───── Material for this exercise

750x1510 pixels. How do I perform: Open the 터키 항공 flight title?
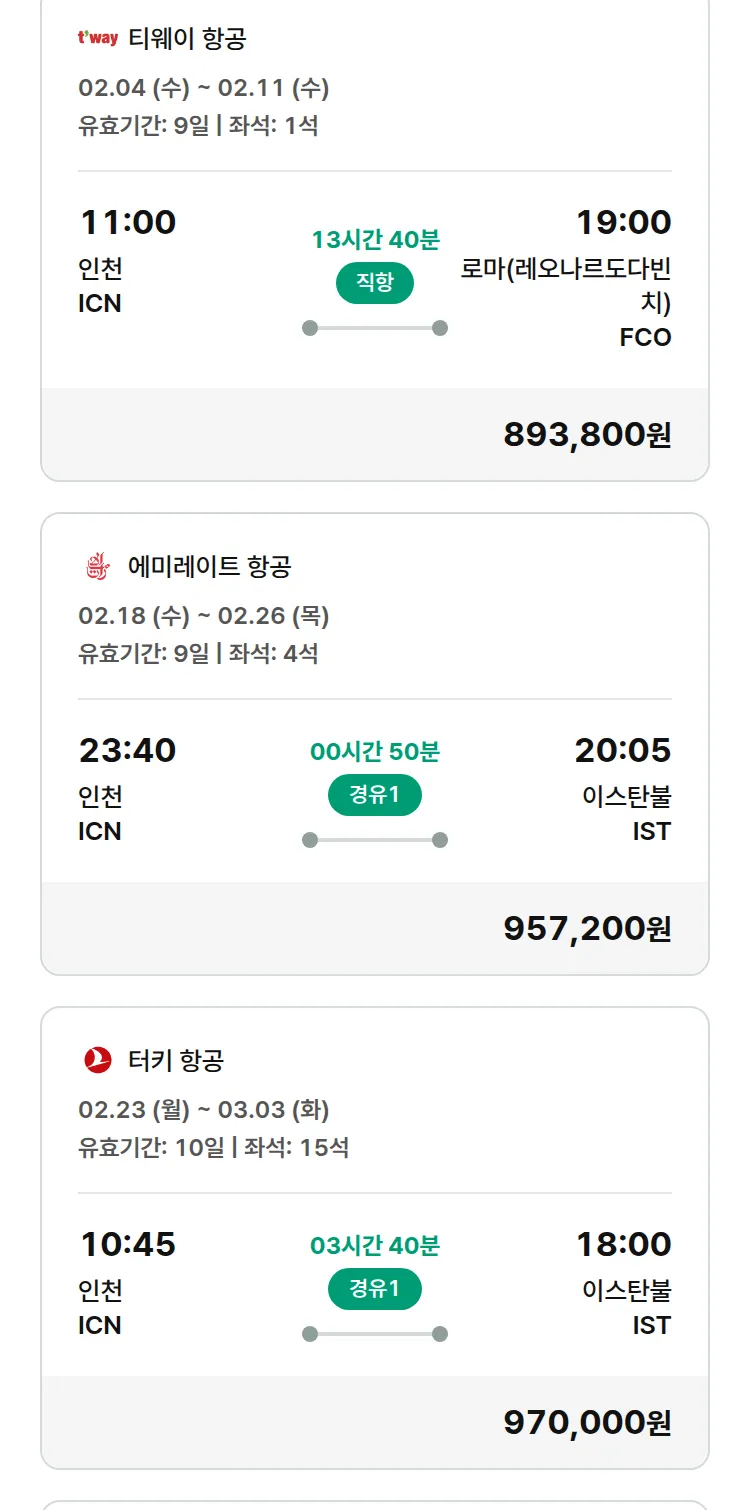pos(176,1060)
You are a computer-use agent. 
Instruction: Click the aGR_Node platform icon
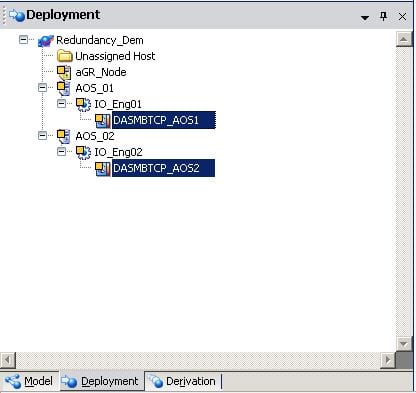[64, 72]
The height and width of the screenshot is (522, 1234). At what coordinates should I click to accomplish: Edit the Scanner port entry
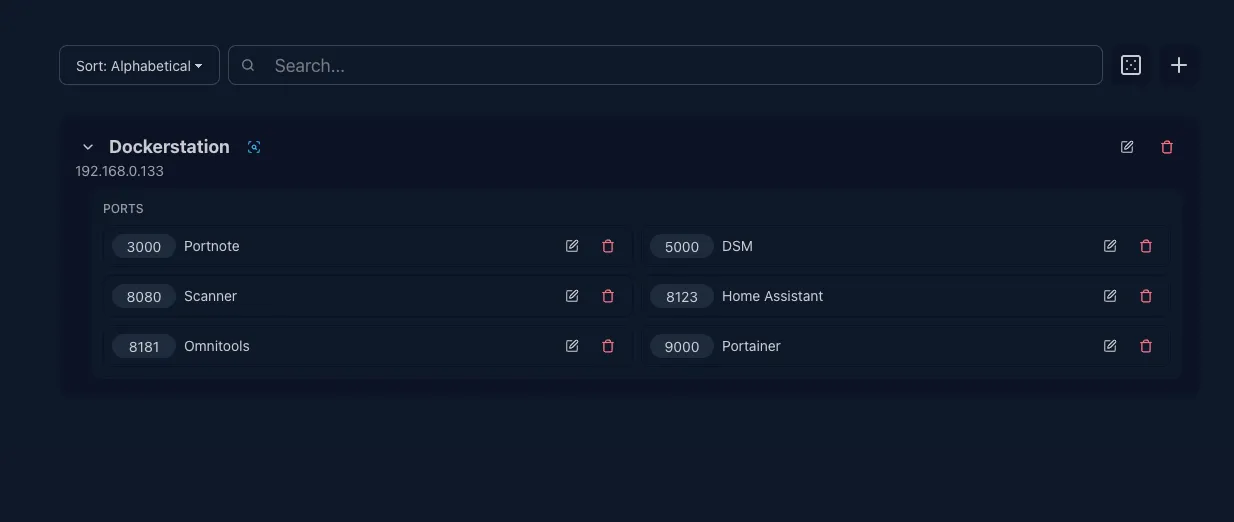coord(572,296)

──────────

## Task details:
Using the records above, extract exactly and only the lines from the one with "The height and" through the final line, inclusive, leaving out pictures.

## Final answer:
The height and width of the screenshot is (522, 1234). At what coordinates should I click to accomplish: Edit the Scanner port entry
coord(572,296)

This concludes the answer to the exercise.